§ AIM
Reproduce word for word the items that start at the line containing "Task: Click the Add To Workspace button" and end with the line containing "I will pos(59,183).".

..........

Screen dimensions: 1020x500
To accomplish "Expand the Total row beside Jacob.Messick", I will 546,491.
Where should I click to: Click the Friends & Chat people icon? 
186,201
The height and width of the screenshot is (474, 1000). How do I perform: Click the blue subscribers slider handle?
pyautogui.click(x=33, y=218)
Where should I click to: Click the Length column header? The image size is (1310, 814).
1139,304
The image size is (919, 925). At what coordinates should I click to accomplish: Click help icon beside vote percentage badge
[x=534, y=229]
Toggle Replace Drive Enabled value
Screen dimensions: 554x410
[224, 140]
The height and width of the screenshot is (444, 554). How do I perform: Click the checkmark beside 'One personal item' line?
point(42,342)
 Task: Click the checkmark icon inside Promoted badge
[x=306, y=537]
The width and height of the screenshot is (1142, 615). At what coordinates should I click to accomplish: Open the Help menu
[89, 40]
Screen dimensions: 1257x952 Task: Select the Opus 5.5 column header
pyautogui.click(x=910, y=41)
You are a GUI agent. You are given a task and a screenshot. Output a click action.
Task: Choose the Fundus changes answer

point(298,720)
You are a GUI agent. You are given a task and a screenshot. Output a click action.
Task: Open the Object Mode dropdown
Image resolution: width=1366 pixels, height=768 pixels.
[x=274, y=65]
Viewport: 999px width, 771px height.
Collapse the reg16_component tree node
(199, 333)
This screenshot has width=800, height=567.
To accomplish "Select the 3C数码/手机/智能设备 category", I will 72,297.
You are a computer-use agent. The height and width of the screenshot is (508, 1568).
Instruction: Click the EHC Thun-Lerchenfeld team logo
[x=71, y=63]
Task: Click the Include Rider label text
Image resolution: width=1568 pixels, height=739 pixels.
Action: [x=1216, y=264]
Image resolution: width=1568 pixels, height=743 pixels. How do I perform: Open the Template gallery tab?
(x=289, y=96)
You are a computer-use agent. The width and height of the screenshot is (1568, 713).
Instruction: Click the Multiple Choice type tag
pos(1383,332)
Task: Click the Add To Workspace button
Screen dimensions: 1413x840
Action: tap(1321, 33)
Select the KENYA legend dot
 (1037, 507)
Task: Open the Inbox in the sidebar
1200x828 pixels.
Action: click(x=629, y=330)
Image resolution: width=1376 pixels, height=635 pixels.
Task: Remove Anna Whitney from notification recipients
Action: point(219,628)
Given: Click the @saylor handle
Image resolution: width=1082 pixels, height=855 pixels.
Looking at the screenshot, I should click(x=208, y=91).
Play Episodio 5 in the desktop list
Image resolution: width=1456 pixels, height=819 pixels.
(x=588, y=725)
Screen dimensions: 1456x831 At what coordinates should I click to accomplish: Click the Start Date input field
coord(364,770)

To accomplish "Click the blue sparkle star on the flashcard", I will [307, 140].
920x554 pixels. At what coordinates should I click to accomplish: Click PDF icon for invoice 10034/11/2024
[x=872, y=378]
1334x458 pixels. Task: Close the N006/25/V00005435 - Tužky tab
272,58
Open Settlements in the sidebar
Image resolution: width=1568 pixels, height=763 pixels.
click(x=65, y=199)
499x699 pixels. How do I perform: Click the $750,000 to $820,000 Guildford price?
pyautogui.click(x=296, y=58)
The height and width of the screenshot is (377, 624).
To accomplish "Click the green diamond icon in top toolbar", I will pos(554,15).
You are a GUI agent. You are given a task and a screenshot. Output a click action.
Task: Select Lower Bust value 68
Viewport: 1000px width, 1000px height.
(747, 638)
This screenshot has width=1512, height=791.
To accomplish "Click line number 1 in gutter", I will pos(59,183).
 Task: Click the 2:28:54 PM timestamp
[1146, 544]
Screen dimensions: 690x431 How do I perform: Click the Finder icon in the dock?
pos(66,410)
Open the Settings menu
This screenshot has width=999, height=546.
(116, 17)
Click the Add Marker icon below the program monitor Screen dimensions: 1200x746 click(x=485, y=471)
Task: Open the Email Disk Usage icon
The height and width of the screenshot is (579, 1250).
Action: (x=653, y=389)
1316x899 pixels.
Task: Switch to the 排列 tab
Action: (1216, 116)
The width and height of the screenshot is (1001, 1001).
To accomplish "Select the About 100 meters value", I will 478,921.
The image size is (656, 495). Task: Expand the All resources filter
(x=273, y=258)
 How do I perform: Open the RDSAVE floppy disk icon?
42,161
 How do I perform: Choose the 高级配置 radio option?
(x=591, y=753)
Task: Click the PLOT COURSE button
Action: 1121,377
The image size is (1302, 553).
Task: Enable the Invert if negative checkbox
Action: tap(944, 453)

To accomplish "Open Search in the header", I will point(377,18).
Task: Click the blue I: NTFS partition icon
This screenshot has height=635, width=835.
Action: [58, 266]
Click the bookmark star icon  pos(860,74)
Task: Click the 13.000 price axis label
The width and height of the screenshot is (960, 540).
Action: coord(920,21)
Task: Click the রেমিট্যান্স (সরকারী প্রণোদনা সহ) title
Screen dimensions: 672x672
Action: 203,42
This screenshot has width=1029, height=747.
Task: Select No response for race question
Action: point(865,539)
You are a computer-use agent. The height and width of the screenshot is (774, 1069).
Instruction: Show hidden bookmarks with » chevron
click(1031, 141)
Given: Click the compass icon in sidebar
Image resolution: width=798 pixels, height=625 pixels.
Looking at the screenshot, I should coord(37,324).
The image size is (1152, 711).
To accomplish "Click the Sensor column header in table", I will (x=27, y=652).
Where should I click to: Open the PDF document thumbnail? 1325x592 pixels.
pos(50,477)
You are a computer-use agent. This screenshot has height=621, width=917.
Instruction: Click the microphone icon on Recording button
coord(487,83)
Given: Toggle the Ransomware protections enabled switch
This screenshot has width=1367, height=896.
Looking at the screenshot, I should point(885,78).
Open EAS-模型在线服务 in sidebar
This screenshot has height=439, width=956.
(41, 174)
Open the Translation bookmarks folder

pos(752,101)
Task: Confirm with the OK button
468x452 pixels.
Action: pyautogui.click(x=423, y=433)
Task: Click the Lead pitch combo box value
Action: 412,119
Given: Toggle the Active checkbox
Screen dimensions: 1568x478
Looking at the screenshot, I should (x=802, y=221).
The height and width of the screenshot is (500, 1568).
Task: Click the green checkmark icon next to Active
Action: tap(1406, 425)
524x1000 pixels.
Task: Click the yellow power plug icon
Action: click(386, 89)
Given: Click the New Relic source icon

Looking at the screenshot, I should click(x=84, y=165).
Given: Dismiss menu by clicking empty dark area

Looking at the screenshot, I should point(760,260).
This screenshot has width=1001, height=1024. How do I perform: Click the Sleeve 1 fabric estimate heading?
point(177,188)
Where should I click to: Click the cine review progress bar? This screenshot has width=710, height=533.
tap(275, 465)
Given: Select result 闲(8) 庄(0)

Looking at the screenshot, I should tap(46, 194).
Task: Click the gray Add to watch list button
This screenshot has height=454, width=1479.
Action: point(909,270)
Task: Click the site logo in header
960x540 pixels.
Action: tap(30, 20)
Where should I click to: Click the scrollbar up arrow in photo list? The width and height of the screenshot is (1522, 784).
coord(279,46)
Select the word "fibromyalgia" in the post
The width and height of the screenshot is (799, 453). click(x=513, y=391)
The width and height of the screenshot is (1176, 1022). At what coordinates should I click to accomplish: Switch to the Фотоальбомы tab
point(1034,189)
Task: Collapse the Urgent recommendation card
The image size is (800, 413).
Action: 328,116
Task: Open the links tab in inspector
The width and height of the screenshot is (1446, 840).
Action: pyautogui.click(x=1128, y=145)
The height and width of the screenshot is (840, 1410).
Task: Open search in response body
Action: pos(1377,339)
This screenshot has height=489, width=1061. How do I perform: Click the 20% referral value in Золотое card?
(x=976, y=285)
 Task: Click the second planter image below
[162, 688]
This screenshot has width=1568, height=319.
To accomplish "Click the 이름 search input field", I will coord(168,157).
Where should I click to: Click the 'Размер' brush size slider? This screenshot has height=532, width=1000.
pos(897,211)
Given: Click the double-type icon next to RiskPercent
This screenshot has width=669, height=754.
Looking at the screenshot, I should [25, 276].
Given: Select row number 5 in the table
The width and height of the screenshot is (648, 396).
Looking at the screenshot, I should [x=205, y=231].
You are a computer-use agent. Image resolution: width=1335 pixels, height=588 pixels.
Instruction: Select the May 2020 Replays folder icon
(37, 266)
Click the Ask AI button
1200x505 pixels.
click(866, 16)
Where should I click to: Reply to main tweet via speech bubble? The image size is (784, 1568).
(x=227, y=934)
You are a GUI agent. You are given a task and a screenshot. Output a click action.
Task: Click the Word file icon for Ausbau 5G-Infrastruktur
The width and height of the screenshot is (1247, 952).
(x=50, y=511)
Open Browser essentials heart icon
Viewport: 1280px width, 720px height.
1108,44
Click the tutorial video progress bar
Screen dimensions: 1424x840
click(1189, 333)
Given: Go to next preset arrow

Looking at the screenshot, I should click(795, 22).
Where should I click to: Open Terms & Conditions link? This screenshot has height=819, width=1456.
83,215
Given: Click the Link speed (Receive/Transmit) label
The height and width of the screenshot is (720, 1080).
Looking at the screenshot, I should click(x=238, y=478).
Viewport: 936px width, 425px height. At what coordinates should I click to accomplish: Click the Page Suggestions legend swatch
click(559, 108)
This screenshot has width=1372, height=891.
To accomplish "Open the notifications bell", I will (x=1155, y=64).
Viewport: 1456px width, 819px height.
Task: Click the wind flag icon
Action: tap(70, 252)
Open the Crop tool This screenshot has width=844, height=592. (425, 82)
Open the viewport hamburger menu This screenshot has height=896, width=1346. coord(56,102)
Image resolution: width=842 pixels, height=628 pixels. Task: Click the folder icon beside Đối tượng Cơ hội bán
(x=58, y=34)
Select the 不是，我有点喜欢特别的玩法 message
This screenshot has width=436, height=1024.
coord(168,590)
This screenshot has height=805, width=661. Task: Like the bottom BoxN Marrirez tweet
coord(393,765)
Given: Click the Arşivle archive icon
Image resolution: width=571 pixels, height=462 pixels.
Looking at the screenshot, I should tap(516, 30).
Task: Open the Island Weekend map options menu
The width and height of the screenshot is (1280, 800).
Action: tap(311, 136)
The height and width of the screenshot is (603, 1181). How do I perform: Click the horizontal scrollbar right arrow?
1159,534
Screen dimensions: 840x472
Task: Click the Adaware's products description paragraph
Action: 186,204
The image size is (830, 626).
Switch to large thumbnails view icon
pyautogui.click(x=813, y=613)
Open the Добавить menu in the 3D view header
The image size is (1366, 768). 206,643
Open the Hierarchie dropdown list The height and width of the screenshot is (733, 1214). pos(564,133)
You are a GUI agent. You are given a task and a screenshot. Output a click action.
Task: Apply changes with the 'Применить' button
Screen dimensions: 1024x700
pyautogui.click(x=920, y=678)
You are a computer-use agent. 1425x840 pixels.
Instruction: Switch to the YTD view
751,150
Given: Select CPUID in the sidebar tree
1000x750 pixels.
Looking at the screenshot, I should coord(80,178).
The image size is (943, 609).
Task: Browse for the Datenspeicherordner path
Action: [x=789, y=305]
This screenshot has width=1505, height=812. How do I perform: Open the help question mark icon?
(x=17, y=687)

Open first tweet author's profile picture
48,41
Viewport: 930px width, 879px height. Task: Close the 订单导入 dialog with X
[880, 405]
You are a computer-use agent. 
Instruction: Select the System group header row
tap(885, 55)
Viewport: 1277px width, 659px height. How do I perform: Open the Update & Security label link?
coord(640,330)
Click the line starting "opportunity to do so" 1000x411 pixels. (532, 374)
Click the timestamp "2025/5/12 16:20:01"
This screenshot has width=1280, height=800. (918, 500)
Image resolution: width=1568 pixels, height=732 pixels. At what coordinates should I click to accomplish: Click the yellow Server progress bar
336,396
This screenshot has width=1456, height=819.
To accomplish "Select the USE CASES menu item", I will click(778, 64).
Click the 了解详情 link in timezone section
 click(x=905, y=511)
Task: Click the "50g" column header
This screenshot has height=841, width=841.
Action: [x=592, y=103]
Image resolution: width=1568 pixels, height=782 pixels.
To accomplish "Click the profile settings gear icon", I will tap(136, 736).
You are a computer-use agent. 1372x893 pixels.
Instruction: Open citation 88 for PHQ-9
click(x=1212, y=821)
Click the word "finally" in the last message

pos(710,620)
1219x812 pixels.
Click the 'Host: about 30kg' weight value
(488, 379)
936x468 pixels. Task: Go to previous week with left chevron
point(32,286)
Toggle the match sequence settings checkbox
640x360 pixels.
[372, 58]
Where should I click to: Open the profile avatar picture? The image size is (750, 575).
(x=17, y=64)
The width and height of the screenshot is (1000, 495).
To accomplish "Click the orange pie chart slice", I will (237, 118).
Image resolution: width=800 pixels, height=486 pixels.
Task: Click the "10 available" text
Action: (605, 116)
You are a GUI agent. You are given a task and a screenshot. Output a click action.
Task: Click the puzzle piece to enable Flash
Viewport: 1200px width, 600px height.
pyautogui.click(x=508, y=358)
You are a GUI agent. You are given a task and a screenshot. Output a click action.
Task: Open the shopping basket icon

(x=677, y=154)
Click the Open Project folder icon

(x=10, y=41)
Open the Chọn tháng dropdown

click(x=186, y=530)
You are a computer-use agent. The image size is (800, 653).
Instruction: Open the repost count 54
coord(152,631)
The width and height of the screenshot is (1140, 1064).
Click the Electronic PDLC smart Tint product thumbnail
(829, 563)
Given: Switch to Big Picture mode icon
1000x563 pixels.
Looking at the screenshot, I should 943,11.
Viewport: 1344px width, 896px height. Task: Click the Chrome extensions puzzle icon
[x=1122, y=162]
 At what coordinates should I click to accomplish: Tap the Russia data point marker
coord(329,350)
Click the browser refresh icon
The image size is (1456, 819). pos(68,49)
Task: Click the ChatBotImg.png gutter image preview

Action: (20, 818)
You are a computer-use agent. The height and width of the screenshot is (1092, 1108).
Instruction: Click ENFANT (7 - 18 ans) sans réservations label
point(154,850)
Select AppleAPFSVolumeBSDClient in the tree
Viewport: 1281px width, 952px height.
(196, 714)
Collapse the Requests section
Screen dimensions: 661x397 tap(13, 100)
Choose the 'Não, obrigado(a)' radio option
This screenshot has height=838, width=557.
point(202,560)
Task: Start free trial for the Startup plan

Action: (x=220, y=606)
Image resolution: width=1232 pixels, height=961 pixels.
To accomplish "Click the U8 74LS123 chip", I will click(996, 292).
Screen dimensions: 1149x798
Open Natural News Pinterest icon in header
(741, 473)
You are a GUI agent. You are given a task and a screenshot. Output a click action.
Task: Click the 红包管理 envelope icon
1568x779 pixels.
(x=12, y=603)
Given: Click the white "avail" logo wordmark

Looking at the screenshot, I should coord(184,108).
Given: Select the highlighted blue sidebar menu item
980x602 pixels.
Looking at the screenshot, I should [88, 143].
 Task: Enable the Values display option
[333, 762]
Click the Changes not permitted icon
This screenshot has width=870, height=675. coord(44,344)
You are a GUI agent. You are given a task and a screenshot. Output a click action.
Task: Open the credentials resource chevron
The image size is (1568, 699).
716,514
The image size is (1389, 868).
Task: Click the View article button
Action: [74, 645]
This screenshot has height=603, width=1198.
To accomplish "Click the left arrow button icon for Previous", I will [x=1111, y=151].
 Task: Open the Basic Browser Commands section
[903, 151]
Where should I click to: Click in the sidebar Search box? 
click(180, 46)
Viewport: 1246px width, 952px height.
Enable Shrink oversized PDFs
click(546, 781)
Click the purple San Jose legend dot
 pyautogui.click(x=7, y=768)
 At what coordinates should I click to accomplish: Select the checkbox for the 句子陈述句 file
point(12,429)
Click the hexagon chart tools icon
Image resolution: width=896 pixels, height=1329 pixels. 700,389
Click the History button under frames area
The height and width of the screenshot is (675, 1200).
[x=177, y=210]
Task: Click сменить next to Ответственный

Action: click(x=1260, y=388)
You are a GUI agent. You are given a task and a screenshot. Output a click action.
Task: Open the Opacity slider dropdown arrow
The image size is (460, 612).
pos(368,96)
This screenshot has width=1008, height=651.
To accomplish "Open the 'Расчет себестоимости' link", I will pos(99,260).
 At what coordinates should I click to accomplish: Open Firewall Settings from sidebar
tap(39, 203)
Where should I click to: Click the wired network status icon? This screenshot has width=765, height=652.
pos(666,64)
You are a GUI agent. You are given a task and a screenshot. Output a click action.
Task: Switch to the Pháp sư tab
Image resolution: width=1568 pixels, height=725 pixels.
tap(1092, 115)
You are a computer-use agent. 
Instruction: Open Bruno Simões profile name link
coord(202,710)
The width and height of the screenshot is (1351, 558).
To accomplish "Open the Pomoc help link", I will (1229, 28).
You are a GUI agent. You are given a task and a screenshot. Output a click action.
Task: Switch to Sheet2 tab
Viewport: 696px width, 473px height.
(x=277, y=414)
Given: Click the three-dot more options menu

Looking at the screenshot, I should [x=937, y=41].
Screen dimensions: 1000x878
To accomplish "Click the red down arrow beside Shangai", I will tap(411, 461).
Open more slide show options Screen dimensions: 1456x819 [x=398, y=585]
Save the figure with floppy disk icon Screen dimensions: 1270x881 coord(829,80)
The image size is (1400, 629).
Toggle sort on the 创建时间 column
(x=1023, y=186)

..........

§ PROBLEM SOLUTION
Task: Click the Add To Workspace button
Screen dimensions: 1413x840
Action: tap(1321, 33)
Select the KENYA legend dot
 (1037, 507)
Task: Open the Inbox in the sidebar
1200x828 pixels.
Action: click(x=629, y=330)
Image resolution: width=1376 pixels, height=635 pixels.
Task: Remove Anna Whitney from notification recipients
Action: point(219,628)
Given: Click the @saylor handle
Image resolution: width=1082 pixels, height=855 pixels.
Looking at the screenshot, I should click(x=208, y=91).
Play Episodio 5 in the desktop list
Image resolution: width=1456 pixels, height=819 pixels.
(x=588, y=725)
Screen dimensions: 1456x831 At what coordinates should I click to accomplish: Click the Start Date input field
coord(364,770)

To accomplish "Click the blue sparkle star on the flashcard", I will [307, 140].
920x554 pixels. At what coordinates should I click to accomplish: Click PDF icon for invoice 10034/11/2024
[x=872, y=378]
1334x458 pixels. Task: Close the N006/25/V00005435 - Tužky tab
272,58
Open Settlements in the sidebar
Image resolution: width=1568 pixels, height=763 pixels.
click(x=65, y=199)
499x699 pixels. How do I perform: Click the $750,000 to $820,000 Guildford price?
pyautogui.click(x=296, y=58)
The height and width of the screenshot is (377, 624).
To accomplish "Click the green diamond icon in top toolbar", I will pos(554,15).
You are a GUI agent. You are given a task and a screenshot. Output a click action.
Task: Select Lower Bust value 68
Viewport: 1000px width, 1000px height.
(747, 638)
This screenshot has width=1512, height=791.
To accomplish "Click line number 1 in gutter", I will pos(59,183).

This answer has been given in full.